Closed Captioning

Closed Captioning

VoiceBase can generate subtitles or closed captions for your video project, by allowing you to retrieve the transcript of your audio or video file using the WebVTT or SubRip Text (SRT) format.

No special configuration is required. All transcripts are always available in four formats: JSON word-by-word, plain text, WebVTT and SRT.

WebVTT format

WebVTT is a W3C standard which may be used for displaying timed text within the HTML5 element.
A WebVTT file will begin with WEBVTT after an optional UTF-8 byte order mark. The timecode format used is hours:minutes:seconds.milliseconds with hours being optional and time units fixed to two zero-padded digits and fractions fixed to three zero-padded digits (00:00:00.000). The fractional separator used is the full-stop.

Example:

WEBVTT

1
00:00:01.44 --> 00:00:04.25
Customer: Hi this is C.S.V. Shipping
company Brian speaking how can I help you.

2
00:00:05.61 --> 00:00:08.48
Agent: This is Henry A
We spoke earlier I got a quote from you guys.


GET a WebVTT Transcript

Export MEDIA_ID and TOKEN

export MEDIA_ID='7eb7964b-d324-49cb-b5b5-76a29ea739e1'
export TOKEN='Your Api Token'

and provide the Accept HTTP header with the value "text/vtt" when requesting the transcript.

curl https://apis.voicebase.com/v3/media/${MEDIA_ID}/transcript/webvtt \
  --header "Accept: text/vtt" \
  --header "Authorization: Bearer ${TOKEN}"

SRT subtitle format

An SRT file contains formatted lines of plain text in groups separated by a blank line. Subtitles are numbered sequentially, starting at 1. The timecode format used is hours:minutes:seconds,milliseconds with time units fixed to two zero-padded digits and fractions fixed to three zero-padded digits (00:00:00,000). The fractional separator used is the comma.
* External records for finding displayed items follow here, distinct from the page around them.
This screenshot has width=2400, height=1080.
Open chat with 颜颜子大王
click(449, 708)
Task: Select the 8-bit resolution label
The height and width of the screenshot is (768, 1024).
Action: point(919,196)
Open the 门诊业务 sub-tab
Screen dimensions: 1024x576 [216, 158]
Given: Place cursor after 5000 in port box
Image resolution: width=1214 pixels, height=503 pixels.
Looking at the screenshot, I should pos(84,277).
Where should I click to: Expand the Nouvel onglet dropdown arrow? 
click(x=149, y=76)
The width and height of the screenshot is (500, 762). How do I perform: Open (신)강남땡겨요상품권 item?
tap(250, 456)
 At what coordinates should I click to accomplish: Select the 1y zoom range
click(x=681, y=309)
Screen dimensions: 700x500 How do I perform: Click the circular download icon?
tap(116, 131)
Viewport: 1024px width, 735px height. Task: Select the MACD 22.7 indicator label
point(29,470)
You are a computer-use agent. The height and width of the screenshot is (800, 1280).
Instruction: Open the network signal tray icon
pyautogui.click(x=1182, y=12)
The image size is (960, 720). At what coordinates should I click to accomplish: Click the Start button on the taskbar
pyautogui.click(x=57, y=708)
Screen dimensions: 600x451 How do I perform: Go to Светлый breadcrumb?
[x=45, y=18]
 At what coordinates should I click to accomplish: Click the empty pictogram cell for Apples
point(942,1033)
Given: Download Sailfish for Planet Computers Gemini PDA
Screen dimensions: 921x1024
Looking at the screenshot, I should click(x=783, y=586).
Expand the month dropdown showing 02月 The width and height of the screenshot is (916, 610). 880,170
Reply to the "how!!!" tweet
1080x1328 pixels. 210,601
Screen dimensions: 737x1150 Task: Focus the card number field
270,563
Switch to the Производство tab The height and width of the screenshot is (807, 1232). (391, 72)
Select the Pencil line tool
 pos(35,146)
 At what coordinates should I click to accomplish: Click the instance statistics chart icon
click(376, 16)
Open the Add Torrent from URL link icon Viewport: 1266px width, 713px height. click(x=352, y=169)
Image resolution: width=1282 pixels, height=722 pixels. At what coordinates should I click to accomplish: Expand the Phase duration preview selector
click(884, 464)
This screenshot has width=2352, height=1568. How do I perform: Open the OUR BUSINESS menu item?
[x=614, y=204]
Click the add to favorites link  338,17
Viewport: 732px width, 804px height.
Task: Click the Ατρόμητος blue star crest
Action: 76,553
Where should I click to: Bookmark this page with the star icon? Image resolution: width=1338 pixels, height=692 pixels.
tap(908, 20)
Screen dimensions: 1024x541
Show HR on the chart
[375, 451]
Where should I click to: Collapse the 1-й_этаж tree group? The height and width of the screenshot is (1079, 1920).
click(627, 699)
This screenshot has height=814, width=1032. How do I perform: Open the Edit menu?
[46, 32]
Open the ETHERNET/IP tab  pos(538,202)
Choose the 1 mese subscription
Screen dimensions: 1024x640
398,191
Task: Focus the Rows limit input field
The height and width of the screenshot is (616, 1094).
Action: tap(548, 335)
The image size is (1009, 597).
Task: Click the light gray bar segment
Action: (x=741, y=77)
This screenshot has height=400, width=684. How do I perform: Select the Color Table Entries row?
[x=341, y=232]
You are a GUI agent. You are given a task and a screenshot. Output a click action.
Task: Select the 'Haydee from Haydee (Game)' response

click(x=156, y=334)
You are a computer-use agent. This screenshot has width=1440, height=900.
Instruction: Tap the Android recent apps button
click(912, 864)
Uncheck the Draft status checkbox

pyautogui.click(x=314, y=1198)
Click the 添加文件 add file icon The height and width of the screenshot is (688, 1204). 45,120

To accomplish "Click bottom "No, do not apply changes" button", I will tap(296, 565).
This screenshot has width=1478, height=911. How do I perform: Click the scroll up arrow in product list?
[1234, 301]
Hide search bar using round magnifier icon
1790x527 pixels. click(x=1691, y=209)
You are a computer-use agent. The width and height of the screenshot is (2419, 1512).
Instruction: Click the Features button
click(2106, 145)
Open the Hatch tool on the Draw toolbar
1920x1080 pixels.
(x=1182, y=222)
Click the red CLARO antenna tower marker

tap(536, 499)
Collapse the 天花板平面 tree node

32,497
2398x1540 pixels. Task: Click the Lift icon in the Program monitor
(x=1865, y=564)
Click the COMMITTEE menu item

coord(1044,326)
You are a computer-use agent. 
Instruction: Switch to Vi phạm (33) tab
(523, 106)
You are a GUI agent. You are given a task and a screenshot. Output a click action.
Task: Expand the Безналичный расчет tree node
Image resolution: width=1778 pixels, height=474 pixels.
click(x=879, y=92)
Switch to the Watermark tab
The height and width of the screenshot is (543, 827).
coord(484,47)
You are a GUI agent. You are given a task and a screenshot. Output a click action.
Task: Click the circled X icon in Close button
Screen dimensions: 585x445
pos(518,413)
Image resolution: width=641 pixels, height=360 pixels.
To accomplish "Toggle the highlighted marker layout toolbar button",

  1. A number indicating which subtitle it is in the sequence.
  2. The time that the subtitle should appear on the screen, and then disappear.
  3. The subtitle itself.
  4. A blank line indicating the start of a new subtitle.

Example:

1
00:00:02,76 --> 00:00:05,08
Agent: Well this is Michael
thank you for calling A.B.C.

2
00:00:05,08 --> 00:00:07,03
Cable services. How may I help you today.

3
00:00:08,28 --> 00:00:11,93
Customer: Hi I'm calling because I'm
interested in buying new cable services.

4
00:00:12,64 --> 00:00:16,43
Agent: OK great let's get started.

GET an SRT format

Export MEDIA_ID and TOKEN

export MEDIA_ID='7eb7964b-d324-49cb-b5b5-76a29ea739e1'
export TOKEN='Your Api Token'

and provide the Accept HTTP header with the value "text/srt" when requesting the transcript.

curl https://apis.voicebase.com/v3/media/${MEDIA_ID}/transcript/srt \
  --header "Accept: text/srt" \
  --header "Authorization: Bearer ${TOKEN}"

Callbacks

Note that when posting a media file with a configuration including a
callback, the results posted to the callback URL always contain
the JSON (word-by-word), the plain text, WebVTT and SRT transcripts.